Fig.5-11 Simulated AM measures for various PWR/LOCAs
Fig.5-12 Core cooled by rapid-depressurization after bottom breakage with HPI failure and gas inflow
Fig.5-13 P-M map display useful for PWR/LOCA detection
Pressurized water reactors (PWRs) are most common type of nuclear power plants in the world. The ROSA-V program has conducted small break loss-of-coolant accident (SBLOCA) tests with a break at various locations in the Large Scale Test Facility (LSTF) to study coolant behavior and to improve analysis code capability.
Following a study on effectiveness of accident management (AM) measures for SBLOCAs at the primary loops, we verified effectiveness of AM measures for SBLOCAs at the reactor vessel bottom caused by instrument tube nozzle failure (Fig.5-11). An indication of coolant leakage around two instrument tubes was newly found at the South Texas Project reactor in USA, and effectiveness of AM measures during a bottom break LOCA became one of priority issues of the OECD/NEA ROSA project initiated by JAEA in 2005.
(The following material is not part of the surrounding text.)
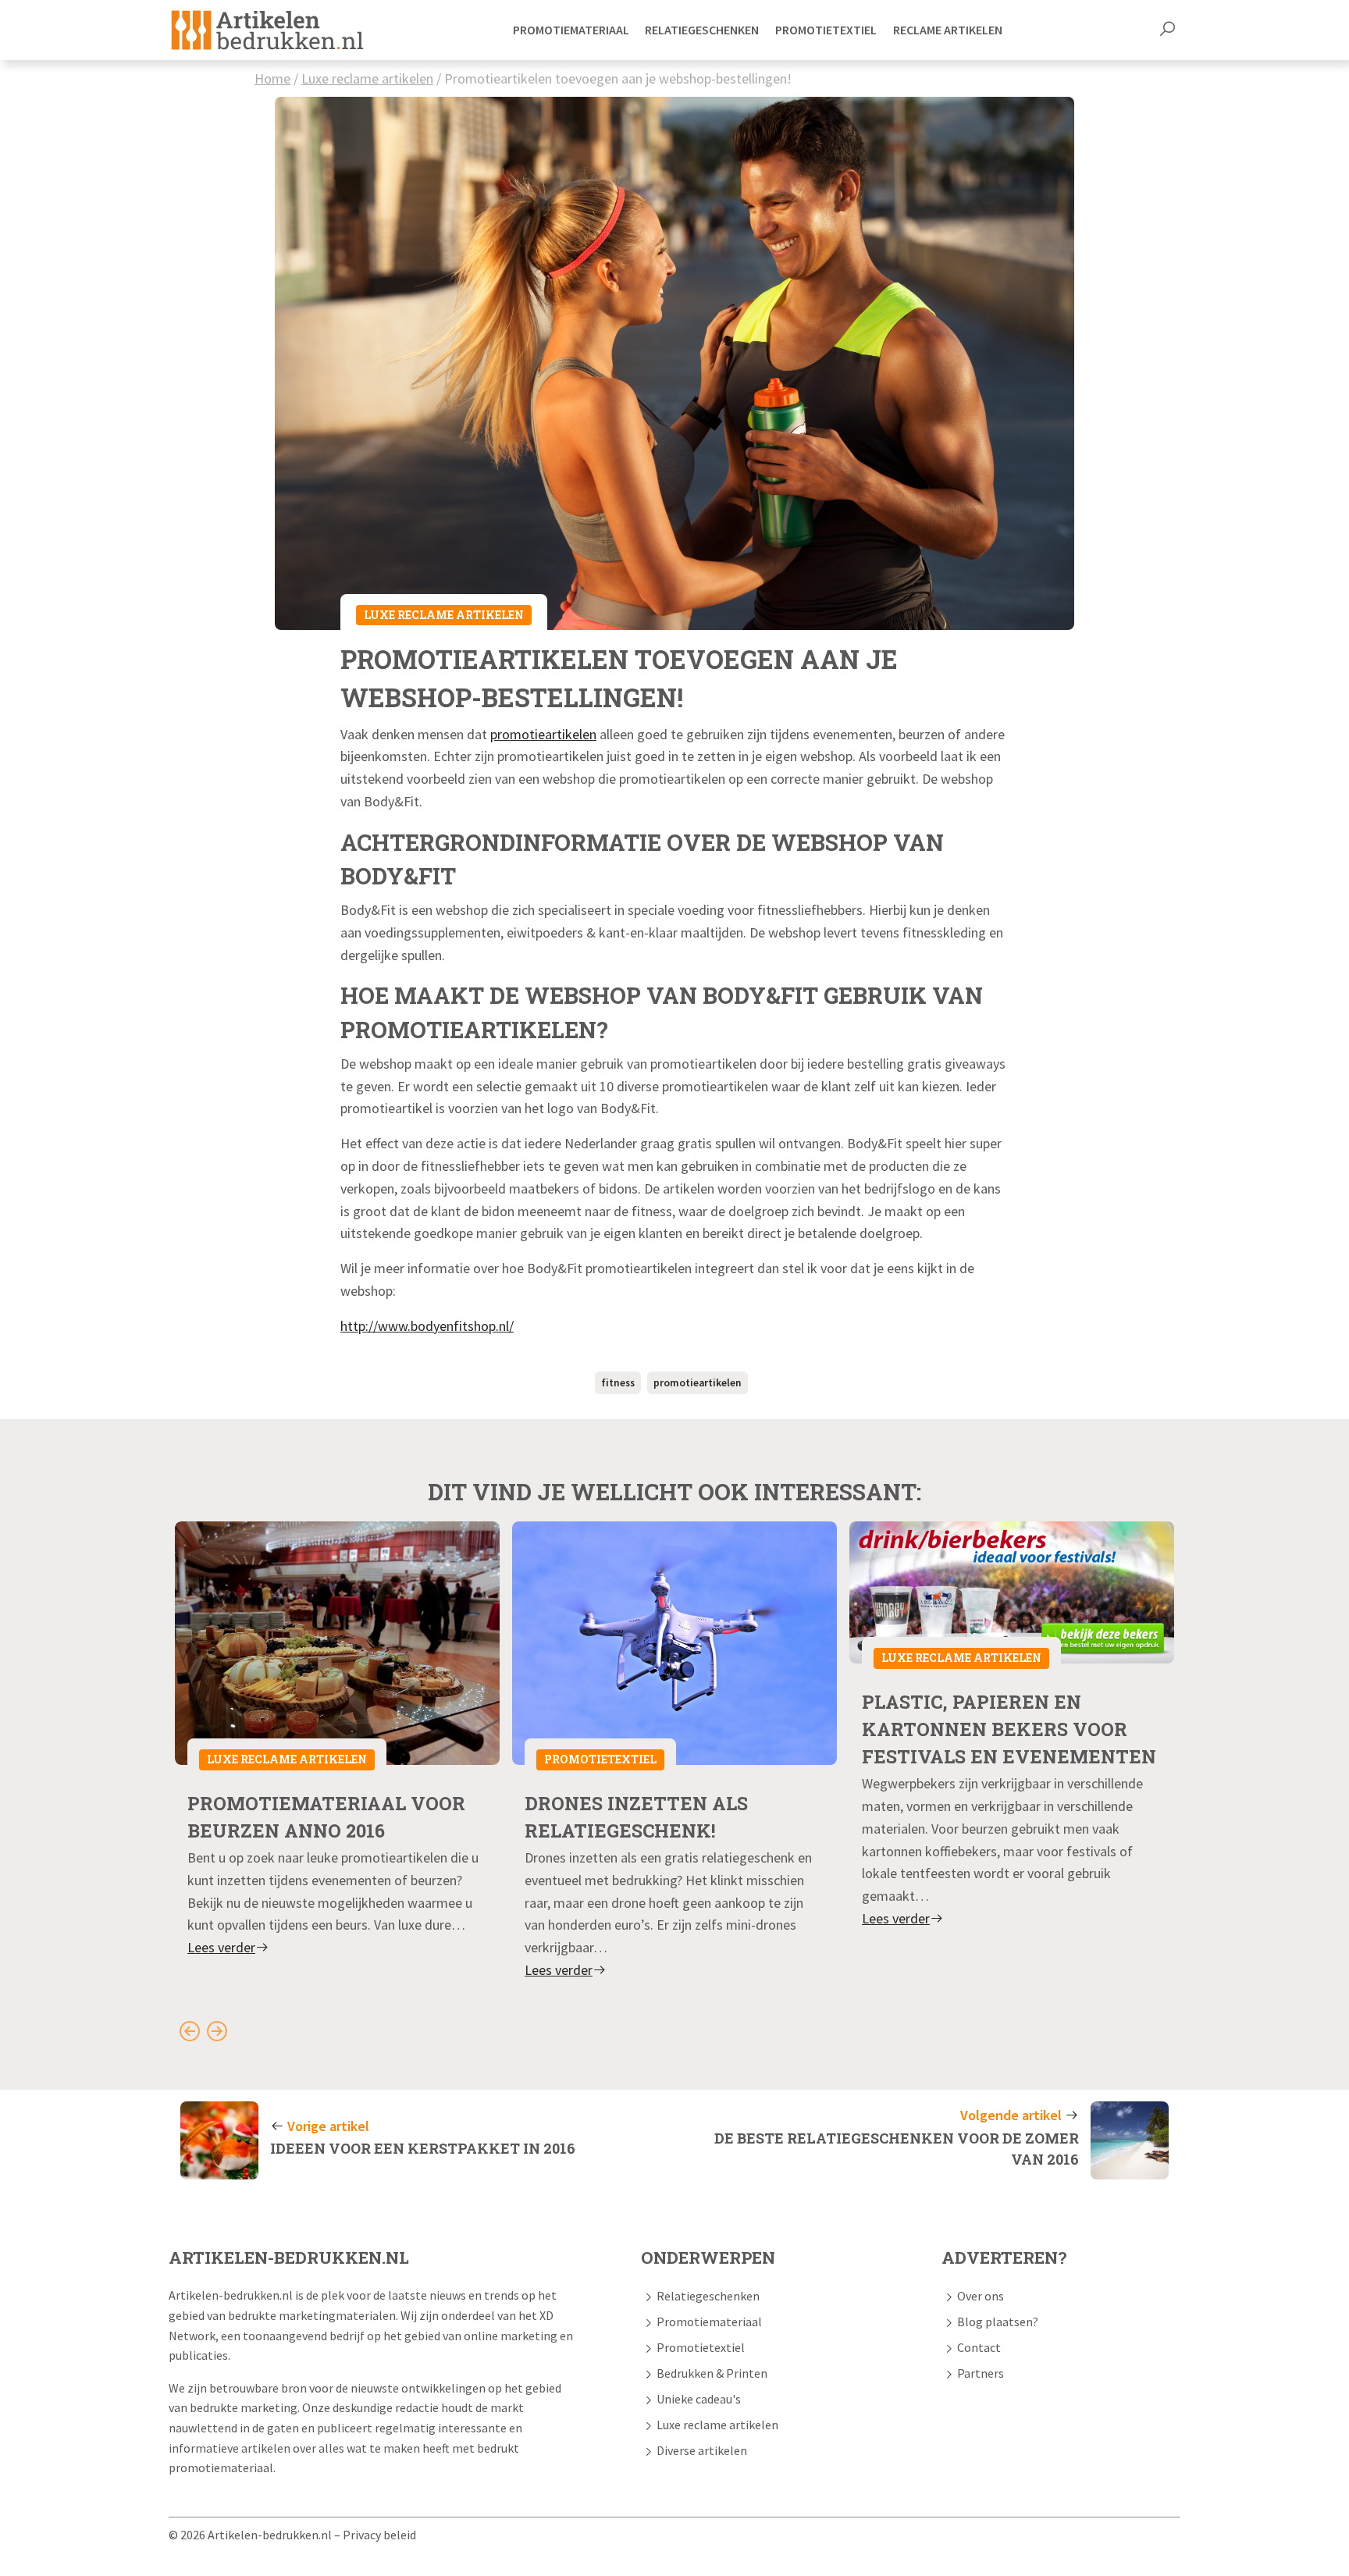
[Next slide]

We conducted two tests of vessel bottom break equivalent to a 0.2% cold leg break with total HPI failure and gas inflow from the AIS tanks taking different SG depressurization actions. Fig.5-12 compares their primary pressure transients and shows that the rapid depressurization in SP4 test achieved adequate core cooling irrespective of the gas inflow while a slow and constant cooling rate at -55 K/h in SP3 test resulted in core heat-up. A reason for these different core cooling results is clear in the Fig.5-13 chart showing dependence of coolant retention on primary pressure. In the SP4 test the conditions for LPI actuation were achieved maintaining coolant amount over the critical core heat-up level by the rapid depressurization, while coolant in the SP3 test decreased to the critical level, the larger coolant discharging due to higher pressure than in the SP4 test.